In addition to frequency response, what other parameters will affect the sound quality of the amplifier?

1. Distortion (THD/THD+N)
Total harmonic distortion (THD): The sound system amplifier will generate harmonics (such as 2f, 3f, etc.) outside the original signal due to nonlinear elements (such as transistors), resulting in a "burr" sound.

Impact --
When THD>0.1%, the human ear can perceive distortion, such as hoarseness of the human voice and loss of overtones of musical instruments; high-end Hi-Fi amplifiers need THD <0.01%.
THD+N (Total Harmonic Distortion + Noise): The circuit background noise is superimposed, which more truly reflects the actual listening experience. For example, THD+N may soar at high gain, resulting in an unclean background.

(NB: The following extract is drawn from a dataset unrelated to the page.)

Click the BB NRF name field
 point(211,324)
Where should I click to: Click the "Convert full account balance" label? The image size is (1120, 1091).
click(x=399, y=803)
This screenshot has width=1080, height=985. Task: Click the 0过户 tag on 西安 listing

2. Signal-to-noise ratio (SNR): Determines the purity of the background
Definition: The power ratio of the useful signal to the background noise (unit: dB).
Impact --
SNR < 90dB: Noise (such as "rustling") can be heard in quiet passages, and dynamic compression;
SNR > 110dB: The background is like a "black curtain", and the details of weak sounds are clear (such as breathing and bow rubbing strings).
Optimization direction: Power supply filtering and low-noise components (such as JFET input stage) can improve SNR.

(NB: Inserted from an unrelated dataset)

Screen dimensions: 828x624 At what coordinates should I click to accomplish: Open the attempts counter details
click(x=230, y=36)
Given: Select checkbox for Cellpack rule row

3. Output power and dynamic range
Rated power: It is necessary to match the speaker sensitivity (such as 84dB speakers need > 50W, 90dB only needs 20W), avoid under-pushing (weak sound) or overload (burning the speaker).

4. Other factors
Power supply rejection ratio (PSRR): Suppress power supply ripple interference, PSRR > 80dB can avoid "hum".
Transient response (Slew Rate): The rate of voltage change per unit time (V/μs). When <10V/μs, high-frequency transient distortion occurs (such as the cymbal's cracking becomes dull).
Temperature stability: Class A amplifiers drift at high temperatures, causing crossover distortion (intermediate frequency breakage).